The S&P 500 (SPY) is down 17.3% for the year after being down more than 20%. To say 2022 has been a tough year for investors would be an understatement. Second, some of them provide meaty dividends as well.
First, all of them have strong near-term growth prospects. But if it becomes clear the Fed isn't getting a handle on inflation, all bets are off.If you are looking for the best growth stocks to buy now, this list of stodgy stalwarts from top sectors is worth checking. If, in a few months, there are indications that the Fed is succeeding at bringing inflation under control, markets will stabilize. There is a huge desire, among policymakers and politicians especially, to see changes immediately, but to everyone's frustration, it will take time to see if the Fed's medicine is working.

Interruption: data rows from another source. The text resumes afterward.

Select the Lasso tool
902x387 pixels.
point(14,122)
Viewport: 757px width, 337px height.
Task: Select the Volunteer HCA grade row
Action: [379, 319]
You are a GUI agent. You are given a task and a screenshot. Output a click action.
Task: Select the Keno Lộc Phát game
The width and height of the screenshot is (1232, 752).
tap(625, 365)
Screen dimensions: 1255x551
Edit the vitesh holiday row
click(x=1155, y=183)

Speaking at a European Central Bank conference on Wednesday he said: "Is there a risk we would go too far? Certainly there's a risk." If the Fed's interest rate increases cool the economy too much, it could lead to a deep downturn and even a recession.Įven Powell doesn't discount that.

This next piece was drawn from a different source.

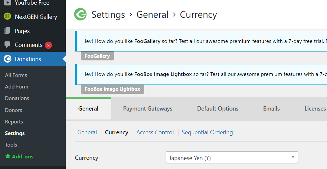This screenshot has height=169, width=327.
Task: Open the Access Control subsection link
Action: pos(155,132)

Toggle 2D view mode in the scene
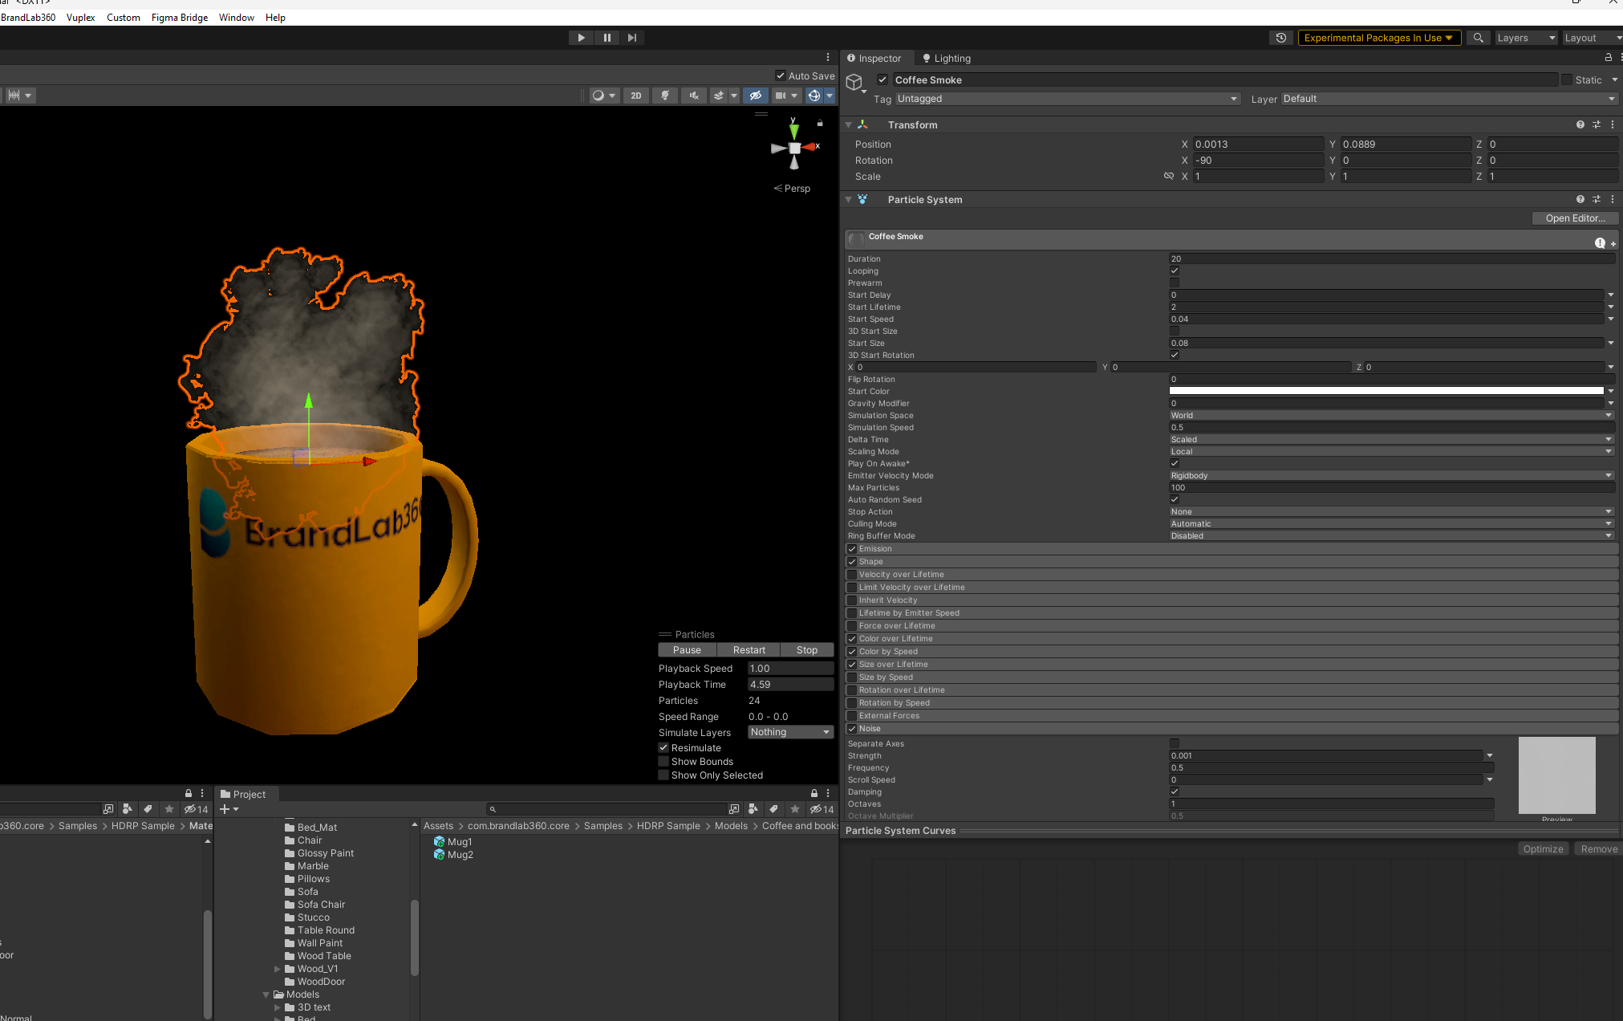(636, 96)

economy and policymakers are aware there are risks. The Federal Reserve is administering tough medicine to the U.S. But can the Fed wrestle inflation down, or will its actions lead to recession? That includes reports on the jobs and inflation from the federal government, but also quarterly earnings from companies. Like everyone else, she is paying close attention to economic data. She is not among a growing number of portfolio managers who think we will see a recession in the next six months. "Maybe not today's 8.6%, but still much higher than the pre-pandemic level."īusiness Gas hits $5 a gallon for the first time. "Inflation is going to be higher for a longer period of time," says Gargi Chaudhuri, head of iShares investment strategy at BlackRock. Some believe that will be necessary to deal with higher inflation going forward too. This year's dramatic rate increases are a reflection of the Fed playing catch-up, but some fear that it also signals the start of a new era of higher interest rates after over a decade of easy monetary policy. "I think I was wrong then about the path that inflation would take," she told CNN. A few weeks ago, Yellen admitted she had misread the moment. Now we know that they were both underestimating the path of inflation and were slow to act. emerging from the darkest days of the pandemic. Those expectations were also dramatically different from last year, when both Fed Chair Jerome Powell and Treasury Secretary Janet Yellen seemed confident inflation was going to fade - that it would be a short-lived consequence of the U.S. kept surpassing expectations." The Fed first underestimated inflation and is now playing catch-up

Yung-Yu Ma, the chief investment strategist at BMO Wealth Management, says it has been a "very fast-moving environment, where inflation continued to surprise to the upside, and the Fed's own projections of how quickly it was going to raise interest rates. economy into a recession.Įconomy The Fed delivers biggest interest rate hike in decades to combat surging inflation "It changes the math of buying a car, buying a house, buying a bond, and it changes the value of particularly tech stocks, whose earnings are far off in the future."Īnd that means that all that whipsawing on Wall Street of the last few months - including the massive single-day swings of more than 1,000 points - reflects real nervousness among investors. "When interest rates go up, it changes all the math," says Charles Bobrinskoy, vice chairman of Ariel Investments. Both indexes are in bear market territory, and the Dow Jones Industrial Average is in a correction. With the Federal Reserve aggressively hiking interest rates to fight high inflation, the economic landscape has changed dramatically.Īt the halfway point of the year, the tech-heavy Nasdaq has fallen by 30% and the broad-based S&P 500 is down by over 20%. This has been the worst start to a year for stocks in more than half a century.Ī record-setting run fueled by cheap money has ended, and Wall Street is having a hard time adjusting to a new reality. Traders work on the floor of the New York Stock Exchange.